NATO Chief: Relations With Russia "Destroyed" Even If Fighting Ends
NATO Secretary-General Jens Stoltenberg has offered his bluntest and most dire assessment to date of the state of Russia-West relations, saying in Monday remarks that even if the war were to end quickly, relations are beyond repair. He described that as far as NATO is concerned, relations have at this point been "destroyed".
"Even if the fighting ends, we will not return to some kind of normal, friendly, relationship with Russia. Trust has been destroyed," he said. "I think the war has had long-lasting consequences for the relationship with Russia."
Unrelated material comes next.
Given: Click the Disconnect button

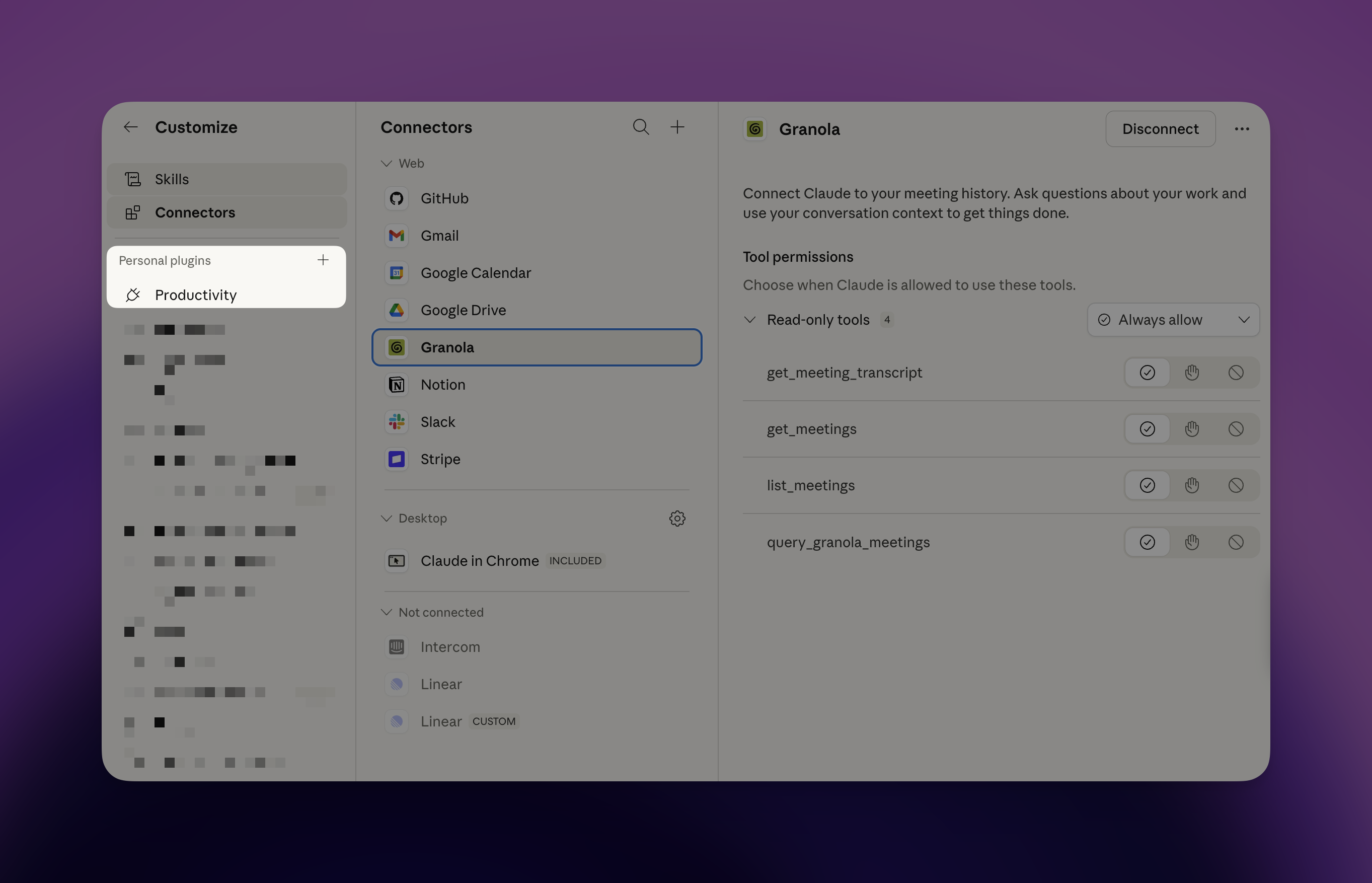Looking at the screenshot, I should 1160,129.
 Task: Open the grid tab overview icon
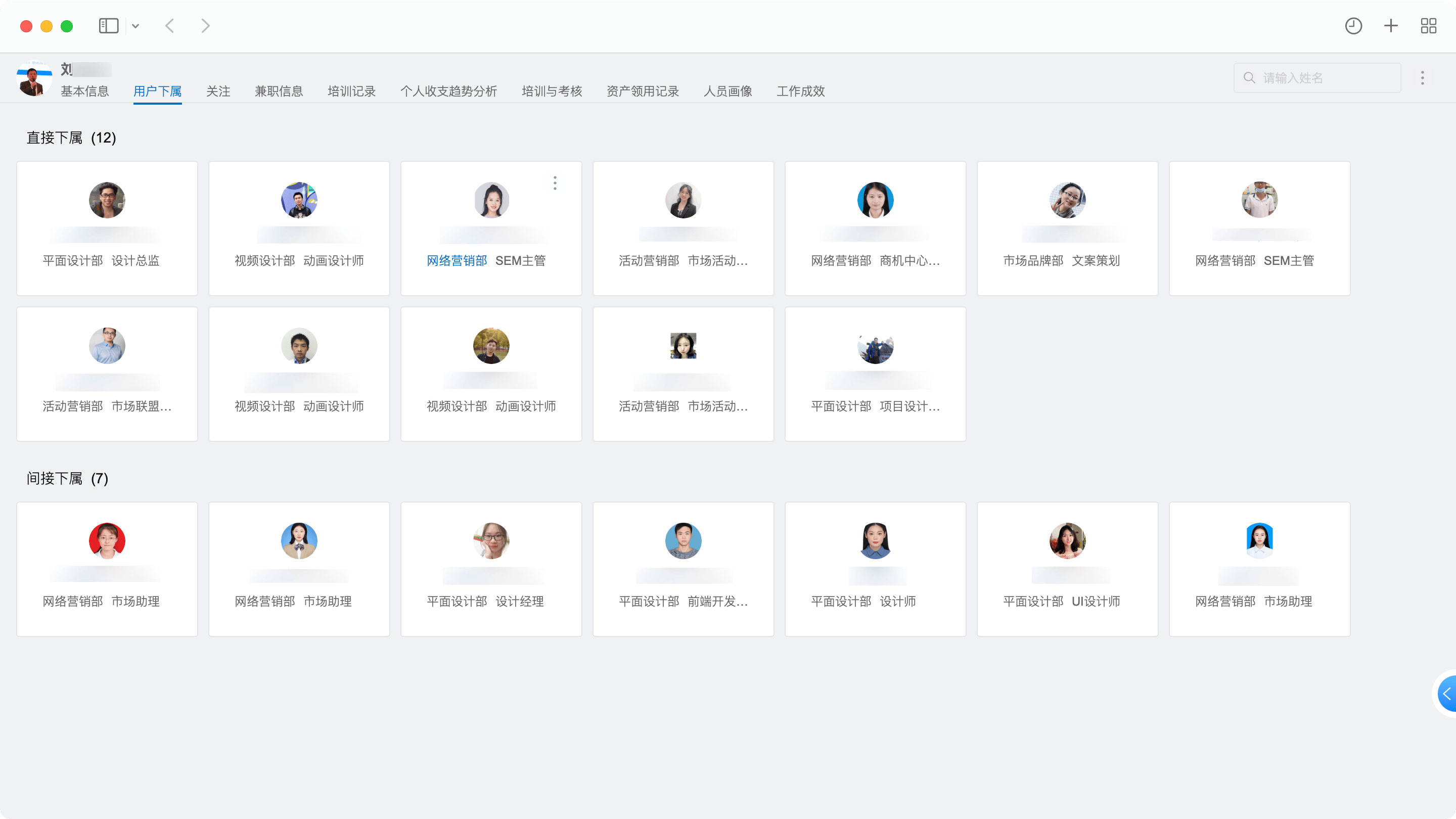coord(1428,26)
He had previewed this stark assessment by claiming that NATO sought to build positive relations with Russia immediately after the Cold War - despite that fact that the military alliance's expansion to Russia's doorstep began soon after the collapse of the Soviet Union, according to admissions from US diplomats.
But he also said there remained the possibility that Moscow could salvage some degree of the prior "trust" that had been shattered by the invasion:
"They [Russia] can do as many other European countries have done since the end of the Second World War, they can choose peace, choose cooperation, choose to trust their neighbors instead of always being so aggressive and threatening neighbors as Russia has done again and again against Georgia, against Ukraine," Stoltenberg said.
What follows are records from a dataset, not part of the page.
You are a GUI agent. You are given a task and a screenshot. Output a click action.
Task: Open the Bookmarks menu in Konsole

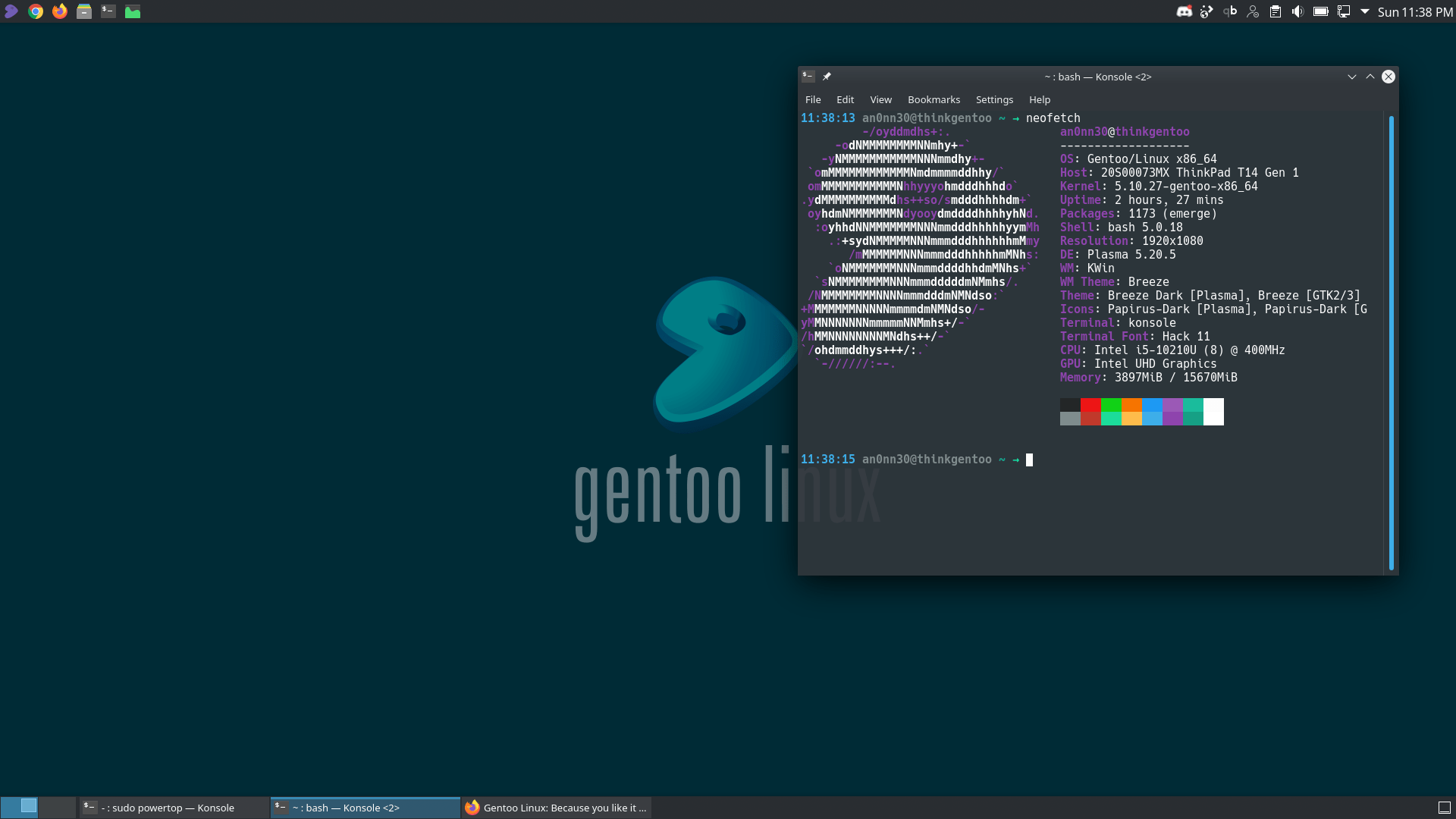934,99
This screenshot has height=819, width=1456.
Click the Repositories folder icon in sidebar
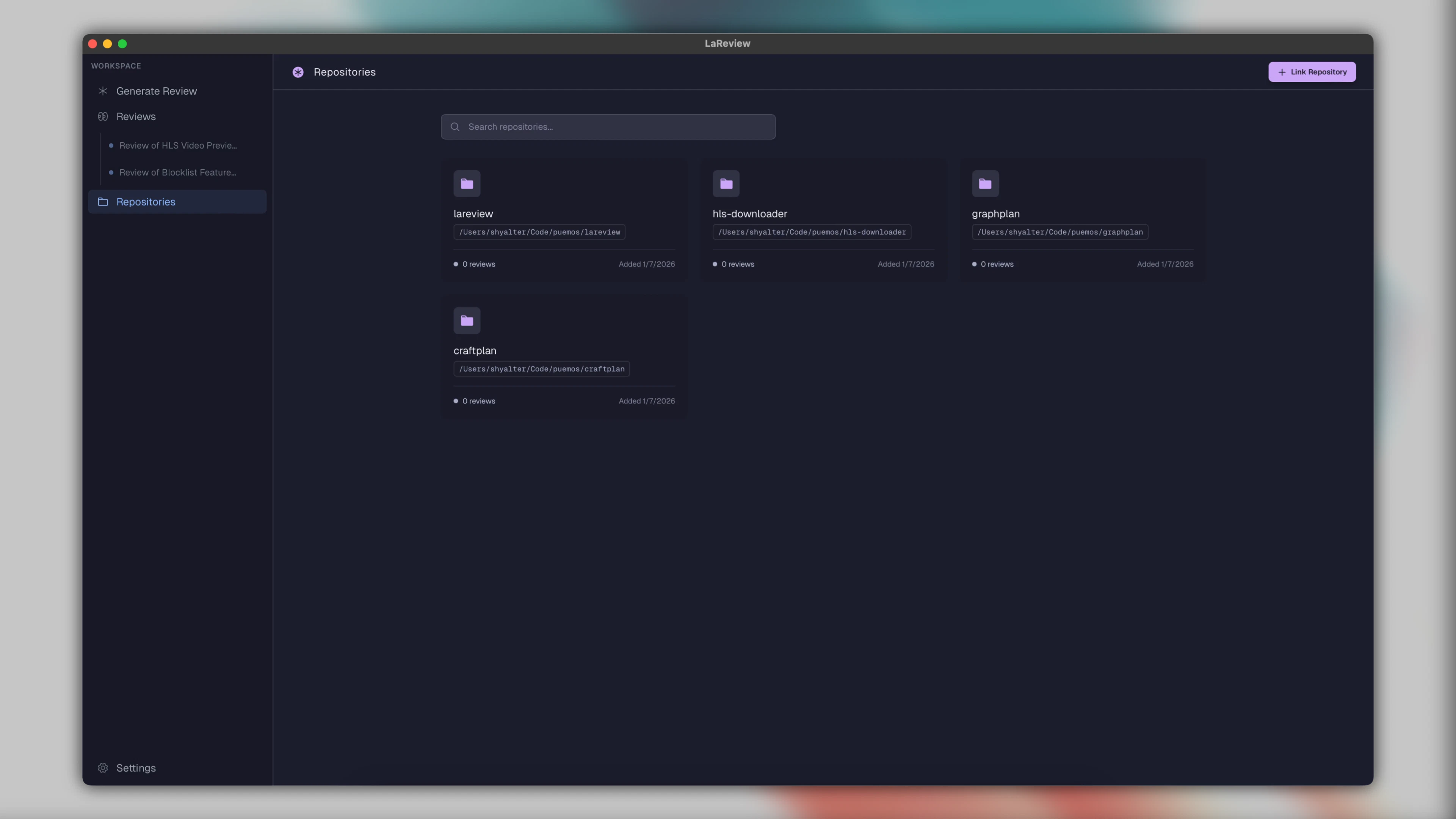point(103,201)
Interestingly, on the same day as the NATO chief's remarks, German Chancellor Olaf Scholz weighed in on relations with Russia and suggested they were not totally destroyed or altogether severed.
He went so far as to suggest that economic relations could be restored after the war. "At the moment, the relations we have are being reduced, reduced, reduced," he said according to Reuters. He qualified that "a Russia that ends the war" ought to be allowed a chance to resume economic ties.
But just last week, Russian President Vladimir Putin warned his country that the "special military operation" could be a "lengthy process." He stressed that achieving all of Russia's objectives could be a long-haul which he intends to see through.
Addressing Moscow's stance, NATO Secretary-General Jens Stoltenberg had on Friday offered a bleak assessment, suggesting things could easily spiral out of control into a major direct confrontation among nuclear-armed powers. "If things go wrong, they can go horribly wrong," he had told Norwegian broadcaster NRK. "It is a terrible war in Ukraine. It is also a war that can become a full-fledged war that spreads into a major war between NATO and Russia," he said. "We are working on that every day to avoid that."
The head of NATO expressed worry that the fighting in Ukraine could spin out of control and become a war between Russia and NATO, according to an interview released Friday. https://t.co/I9S9MouoB5— PBS NewsHour (@NewsHour) December 10, 2022
And yet it remains that there are no serious negotiations underway toward implementing a ceasefire, despite some European leaders like France's Emmanuel Macron or even Scholz appearing to favor more robust diplomacy and engagement with Moscow to end the crisis. And of course, some have felt the energy supply crisis harder and more immediately than others - pressure which will only grow into the winter.